After nearly three years of living completely on the road, I had a few reservations about quote-unquote settling down. I was giving up on a dream—living on the road year-round—and I had told people that I felt I should do it as long as I could do it, while I had the chance and the ability to. Was I really trading desert sunsets and sunrises outside my van’s windows for the bad air, dirt, traffic, and noise of a big city?
In March 2012, I had been living for six months out of the back of a Subaru Outback Impreza, a station wagon that would have been perfect for a 5-foot-6-inch person. But I was 5’11”. Half of the six months I lived in my car, I fantasized about a van.

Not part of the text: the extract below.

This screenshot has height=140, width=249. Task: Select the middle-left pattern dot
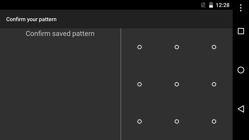pyautogui.click(x=139, y=84)

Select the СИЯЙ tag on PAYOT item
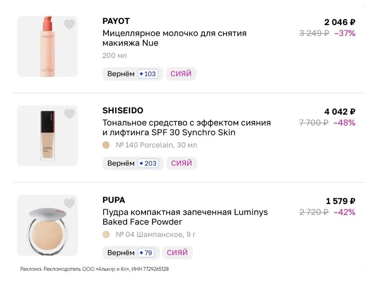(x=181, y=74)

When you tell people you’re looking for a van to move into, they automatically think one of two things: A Volkswagen camper van or a Sprinter, the former being the sexy, Tumblr- and Instagram-ready international emblem of life on the road-slash-living the dream, and the latter being the best van-size mobile home reasonable money can buy. Both are beautiful, the stuff of dirtbag daydreams, and either would make a great choice for anyone choosing to live on the road.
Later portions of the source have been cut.